
     But none of these distractions mattered because we knew we had entered into the artist's field of action, in which he has chosen to challenge himself day after day to vindicate his own transcendental vision of how best to order the inchoate universe into some semblance of rationality, or even irrationality. The manner in which he spends his mornings and afternoons is up to the artist.

     The scientist, in step with the artist, doesn't care whether his experiment is a triumph or a failure: his restless and dissatisfied mind strives only to contribute to the advancement of knowledge, not to arrive at a right or a wrong, nor to a confirmation of some preconceived notion. Instead they seek to isolate some heretofore unknown truth. A roll of the dice will never abolish hazzard.

     The wide horizontal canvas nailed to the wall was not what one could call the life of the party: it emitted no small talk, no palaver. It depicted the skyline profile of jagged mountains -Sandro Zendralli is known to have employed exactly such geographies by means of a pair of scissors- recounting no more than the simple fact of sky, mountain, lake. It was one prolonged epigram of reticence, a single muted gestalt. The laconic tones of green and blue seemed to gather in the center to coagulate into an irridescent intensity.  

     Here the painter did not help the unsuspecting spectator to enter any deeper into the landscape by providing him with even even with the slightest indication of man's presence, to provide any helpful signpost, some aid to the viator, the lonesome wayfarer gazing at this simulation of raw nature, a pilgrim perhaps, or else some eager student venturing from nothern climes toward the storehouse of sapience beyond the Alps. It could just as well have been a pool of green algae at low tide lapping some embarcadero of the Hanseatic League. Air earth water: these were the elements. Fire was absent. We were given nothing else to go by.

PROVIDED MATERIAL:
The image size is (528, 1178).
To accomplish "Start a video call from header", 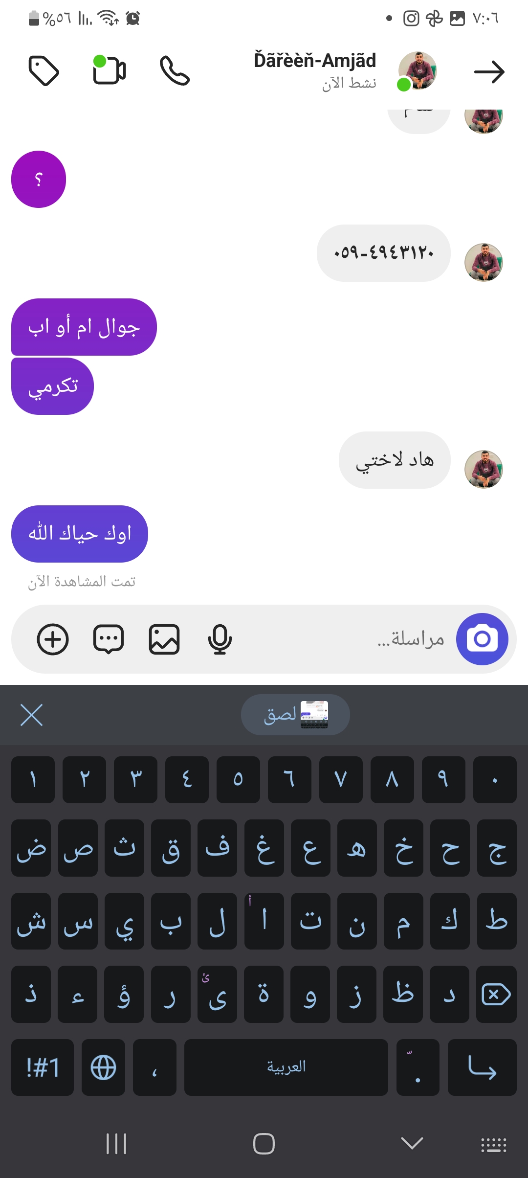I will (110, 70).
==
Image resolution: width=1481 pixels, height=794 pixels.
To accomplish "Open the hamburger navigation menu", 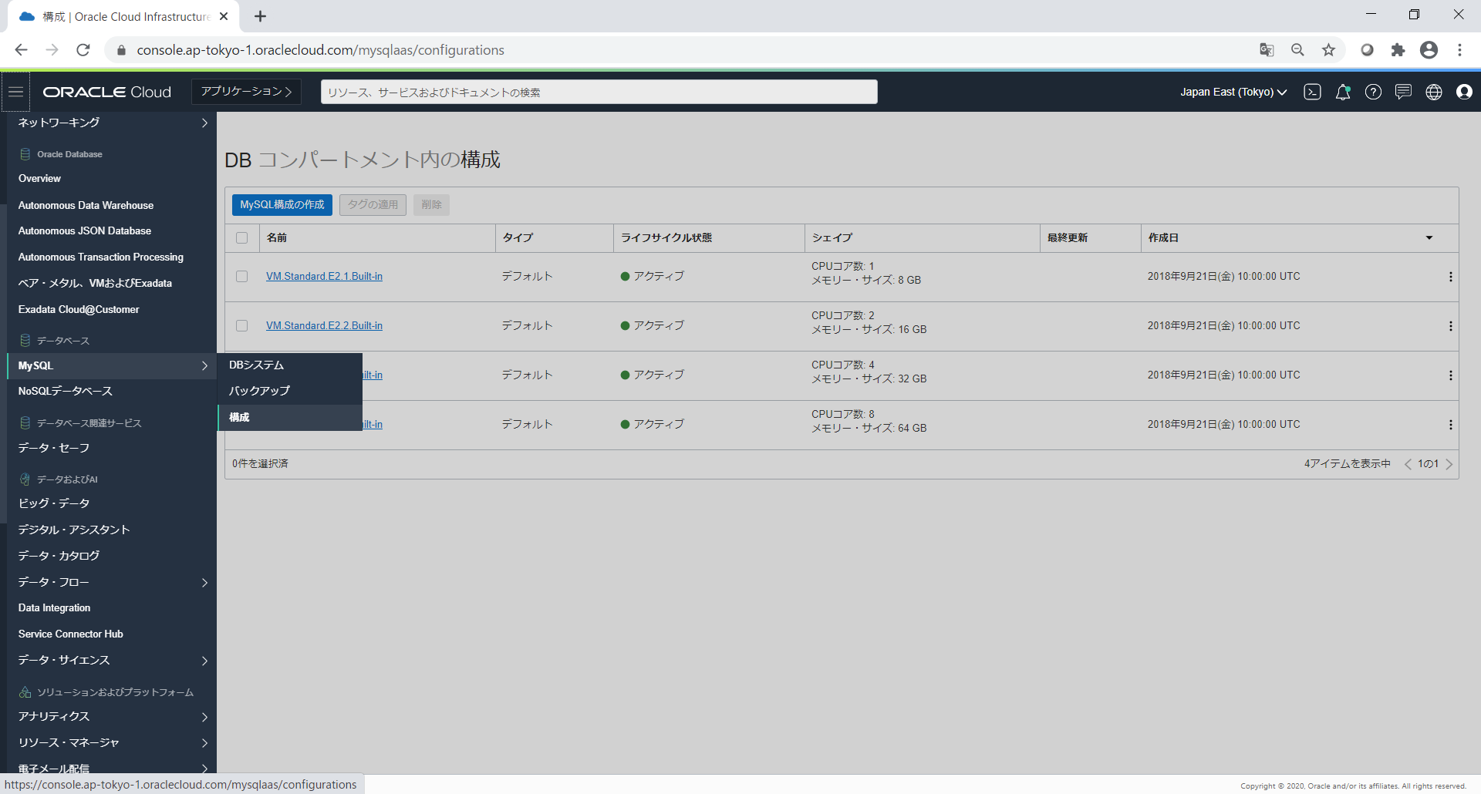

TASKS TO CARRY OUT:
[A] Reproduce everything in the essay on the painter from "Here the painter" down to "else to go by.".
[B] Resume the essay on the painter after its final sentence and carry it forward.
The data has no connection to the essay on the painter.

TASK RESULTS:
[A]
Here the painter did not help the unsuspecting spectator to enter any deeper into the landscape by providing him with even even with the slightest indication of man's presence, to provide any helpful signpost, some aid to the viator, the lonesome wayfarer gazing at this simulation of raw nature, a pilgrim perhaps, or else some eager student venturing from nothern climes toward the storehouse of sapience beyond the Alps. It could just as well have been a pool of green algae at low tide lapping some embarcadero of the Hanseatic League. Air earth water: these were the elements. Fire was absent. We were given nothing else to go by.

[B]
     Poussin or Claude would have been more merciful, at least providing some small sign of man, anything at all, even a shepherd or a weatherbeaten mountain hut, to offer a measurement or punctum for the eye to hold onto in this  uncharted wilderness. Instead we were faced with that vast stasis of the world in all the infinite variety of its monotony, its indifference, its monstruosity.

     Seeing a painting for the first time is like making the acquaintance of a man or a woman whom we have never encountered before in our life. We depend, for better or for worse, on our first impressions. Yet in successive meetings we still do not know to what point the new acquaintance will evolve, or in which sense, either to disapprobation or affection: all this due to the great mystery of moods, of the unending elaboration and unfolding of individual character.

     The mountains of Sandro Zendralli were not those vertical precipices of alpine landscape to which all the world has grown accustomed for the last three hundred years, brought to its culmination by such Romanticists as Turner and Ruskin who crossed the English Channel in search of the sublime in Switzerland. Instead, the blunt impact was altogether matter-of-fact. Evening, maybe; low clouds over high mountains; lakeshore  and lake. That was all.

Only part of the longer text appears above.